Die Uhren haben wesentlich dazu beigetragen, dass der Mensch Ordnung in sein Leben bringen konnte.

Die Zeit begann vor circa 14 Milliarden Jahren, als Gott ins Nichts „Es werde“ rief, und sie wird enden, wenn Gott befiehlt, dass seine Engel zum Endgericht in die Posaunen blasen. Dann wird die Zeit sich nicht im Nichts auflösen, sondern in die Ewigkeit einmünden. Vor Gott sind tausend Jahre wie ein Tag. Das Leben des einzelnen und die Menschheitsgeschichte gleichen einem Windhauch. 

Die Patriarchen des Alten Bundes starben – sagt die Bibel – „alt und lebenssatt“, was nach 180, nach 300 oder 600 Jahren nur verständlich ist. Aber gewöhnlich währt das Leben - so der Psalm 90 - siebzig, und wenn es hoch kommt, 80 Jahre. Die Kürze der Zeit zwingt uns, darüber nachzudenken, wie und wofür wir sie einsetzen sollen. Der Ordensgründer Benedikt, der den Wert der Zeit erkannte und deshalb in die Ordensregeln schreiben ließ: „Wenn wir das ewige Leben erlangen möchten, müssen wir jetzt tun, was uns für die Ewigkeit nützen kann“, leitete seine Mönche, die damals vagabundierende Asketen waren, an, wie man den Tag einteilt und mit der Zeit verantwortungsbewusst umgeht. 
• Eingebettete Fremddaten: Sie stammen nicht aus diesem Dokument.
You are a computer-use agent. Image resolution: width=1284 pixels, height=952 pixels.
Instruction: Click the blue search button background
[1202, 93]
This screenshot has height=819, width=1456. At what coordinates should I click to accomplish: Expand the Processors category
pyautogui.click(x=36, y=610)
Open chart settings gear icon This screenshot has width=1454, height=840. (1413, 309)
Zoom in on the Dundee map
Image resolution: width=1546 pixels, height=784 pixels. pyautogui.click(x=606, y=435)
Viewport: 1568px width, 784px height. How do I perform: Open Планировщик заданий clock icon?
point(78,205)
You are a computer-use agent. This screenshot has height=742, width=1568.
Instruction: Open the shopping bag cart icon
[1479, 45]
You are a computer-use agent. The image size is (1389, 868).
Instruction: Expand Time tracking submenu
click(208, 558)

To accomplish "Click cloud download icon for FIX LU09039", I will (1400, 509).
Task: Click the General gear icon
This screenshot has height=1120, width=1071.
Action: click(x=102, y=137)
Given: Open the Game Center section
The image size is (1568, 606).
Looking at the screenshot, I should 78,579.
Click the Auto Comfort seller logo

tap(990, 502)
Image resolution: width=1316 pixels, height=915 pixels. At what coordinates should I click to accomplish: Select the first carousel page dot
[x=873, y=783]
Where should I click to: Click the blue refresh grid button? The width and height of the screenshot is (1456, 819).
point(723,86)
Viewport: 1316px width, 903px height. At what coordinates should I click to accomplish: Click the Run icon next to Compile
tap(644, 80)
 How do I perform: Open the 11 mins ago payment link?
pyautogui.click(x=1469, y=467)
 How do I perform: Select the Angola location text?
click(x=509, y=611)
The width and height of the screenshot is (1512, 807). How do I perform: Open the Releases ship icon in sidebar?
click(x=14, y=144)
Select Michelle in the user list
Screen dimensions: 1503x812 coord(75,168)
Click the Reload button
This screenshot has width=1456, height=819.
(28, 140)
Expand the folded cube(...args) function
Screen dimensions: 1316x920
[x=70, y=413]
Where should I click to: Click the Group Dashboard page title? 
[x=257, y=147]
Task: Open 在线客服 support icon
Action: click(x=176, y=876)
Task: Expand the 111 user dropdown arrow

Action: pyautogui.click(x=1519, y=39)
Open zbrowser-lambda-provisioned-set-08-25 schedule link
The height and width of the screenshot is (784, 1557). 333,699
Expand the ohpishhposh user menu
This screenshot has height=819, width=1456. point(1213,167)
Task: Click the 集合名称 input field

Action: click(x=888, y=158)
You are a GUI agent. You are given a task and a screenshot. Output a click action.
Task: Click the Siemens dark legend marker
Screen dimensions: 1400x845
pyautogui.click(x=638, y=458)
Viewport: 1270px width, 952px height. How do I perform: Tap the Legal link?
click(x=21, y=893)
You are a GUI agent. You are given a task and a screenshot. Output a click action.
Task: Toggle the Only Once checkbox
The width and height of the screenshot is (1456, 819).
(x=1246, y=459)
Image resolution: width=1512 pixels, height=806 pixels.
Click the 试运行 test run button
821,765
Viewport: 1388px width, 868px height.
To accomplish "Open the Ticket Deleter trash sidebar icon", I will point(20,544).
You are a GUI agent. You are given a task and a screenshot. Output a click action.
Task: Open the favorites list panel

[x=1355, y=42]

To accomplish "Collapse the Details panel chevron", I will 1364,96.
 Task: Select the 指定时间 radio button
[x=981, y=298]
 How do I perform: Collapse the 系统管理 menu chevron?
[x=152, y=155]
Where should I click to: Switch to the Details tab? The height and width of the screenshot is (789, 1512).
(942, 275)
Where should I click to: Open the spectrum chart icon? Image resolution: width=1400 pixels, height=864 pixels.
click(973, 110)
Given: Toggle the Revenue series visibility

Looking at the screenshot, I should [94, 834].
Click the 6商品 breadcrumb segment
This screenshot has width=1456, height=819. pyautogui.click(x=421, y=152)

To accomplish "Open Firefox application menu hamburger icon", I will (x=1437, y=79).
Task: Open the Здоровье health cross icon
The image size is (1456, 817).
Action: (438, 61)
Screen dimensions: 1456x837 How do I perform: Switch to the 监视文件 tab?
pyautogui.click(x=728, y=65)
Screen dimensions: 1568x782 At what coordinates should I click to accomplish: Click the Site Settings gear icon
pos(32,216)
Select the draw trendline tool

Die Uhren haben dann wesentlich dazu beigetragen, dass der Mensch Ordnung in sein Leben bringen konnte. Die Uhren, die anfangs noch keine Zifferblätter hatten und nur zur vollen Stunde schlugen, machten mit der Erfindung des Pendels im 16. Jahrhundert, und mit der Erfindung des Minutenzeigers im 18. Jahrhundert, eine immer genauere Zeitbestimmung möglich. Die Stechuhren erlaubten den Arbeitgebern, die Arbeitszeiten ihrer Angestellten zu überwachen. Und als dann London 1809 das Gaslicht einführte und 1879 Edison das elektrische Licht erfand, wurde es möglich, die Nacht zum Tag zu machen.  

Die Zeit ließ sich dennoch nicht vermehren. Gott hat von der Zeit für jede Zeit gleich viel gemacht: Ein Tag hatte immer 24 Stunden, eine Stunde immer 60 Minuten und eine Minute immer 60 Sekunden. Einen Zeitmangel gibt es deshalb nicht, nur das Problem, mit ihr ökonomisch umzugehen. Wie genau wir sie auch bestimmen können, vor dieser Aufgabe steht jeder täglich neu: Wie fülle ich sie aus? Will ich ein Zeitverschwender sein, der sie vergeudet? Will ich ein Geizhals sein, der alle Zeit für sich behält und davon nichts hergeben will oder aber ein Geschenk daraus machen und Zeit für andere haben?